# EXERCISE BRIEF:
Filter the lines below, copying only those with the string "pixels".

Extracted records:
==========
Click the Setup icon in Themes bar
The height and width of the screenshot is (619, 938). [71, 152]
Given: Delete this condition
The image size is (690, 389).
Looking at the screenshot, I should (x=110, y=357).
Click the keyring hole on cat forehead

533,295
==========
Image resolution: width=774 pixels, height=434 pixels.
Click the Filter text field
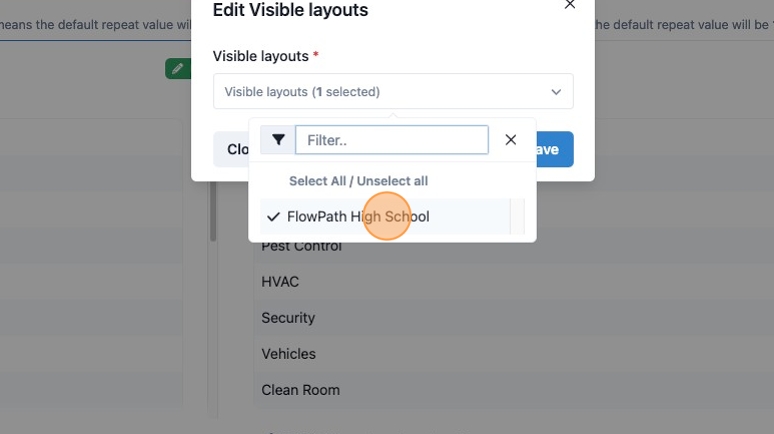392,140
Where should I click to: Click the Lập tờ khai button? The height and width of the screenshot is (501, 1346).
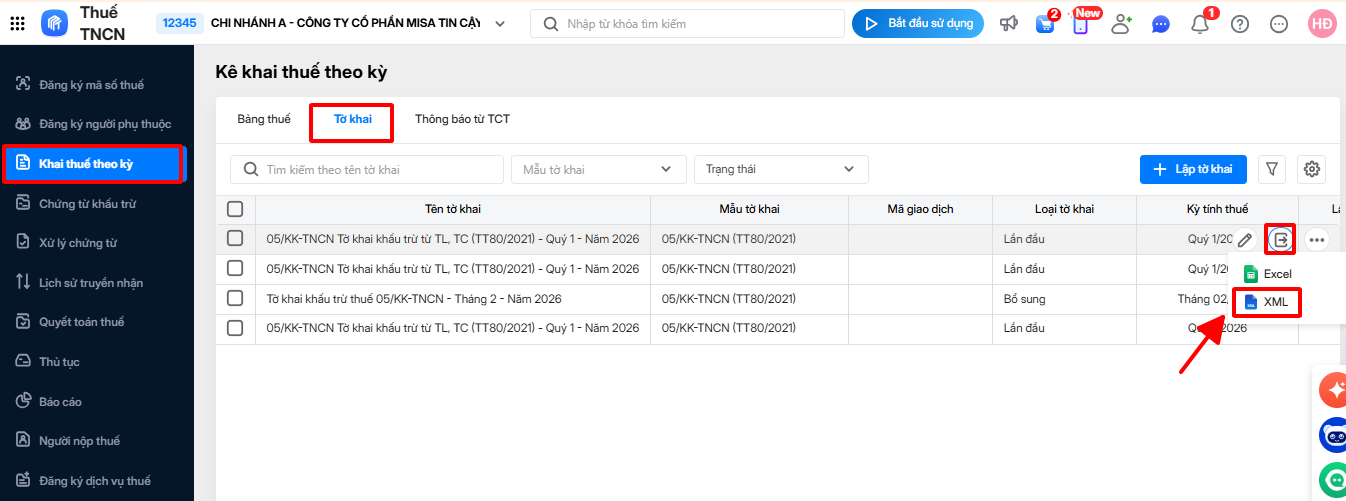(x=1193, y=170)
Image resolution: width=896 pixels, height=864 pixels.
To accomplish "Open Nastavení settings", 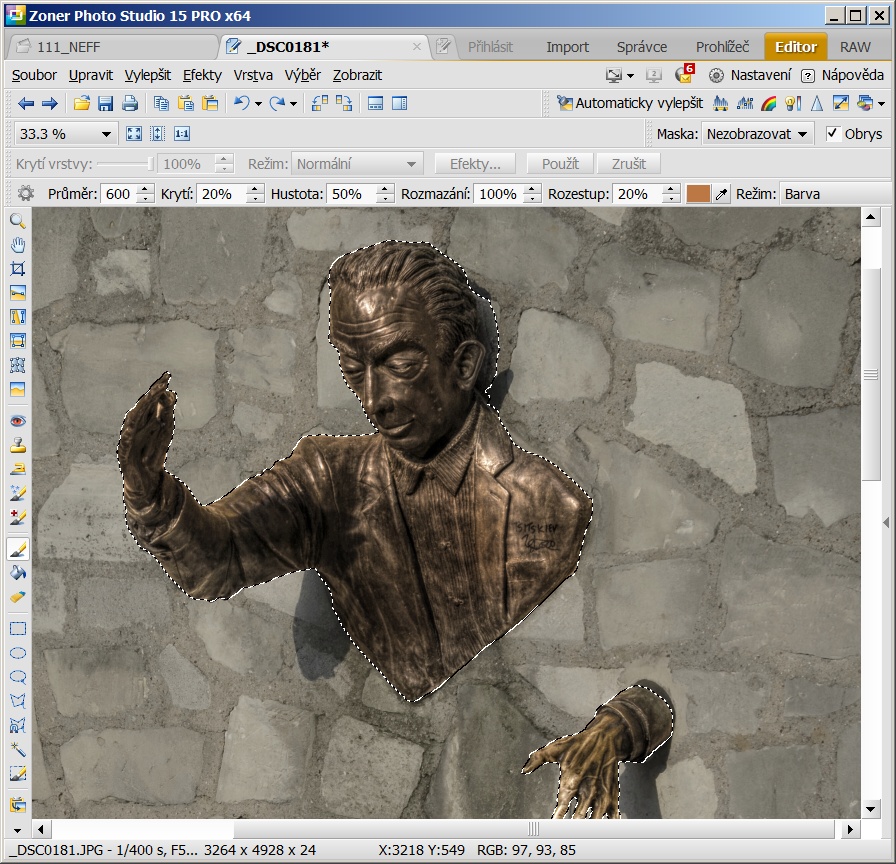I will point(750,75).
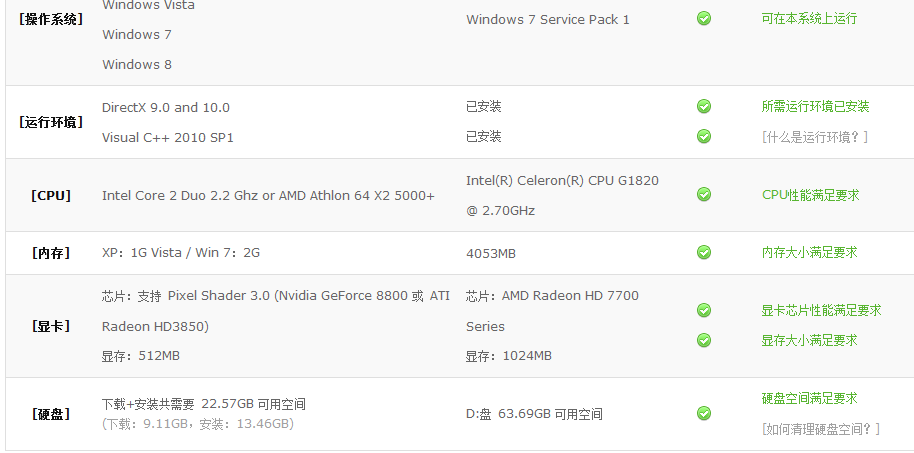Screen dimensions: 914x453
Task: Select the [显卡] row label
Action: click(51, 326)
==========
# RESPONSE AREA:
Image resolution: width=774 pixels, height=434 pixels.
Image resolution: width=896 pixels, height=864 pixels.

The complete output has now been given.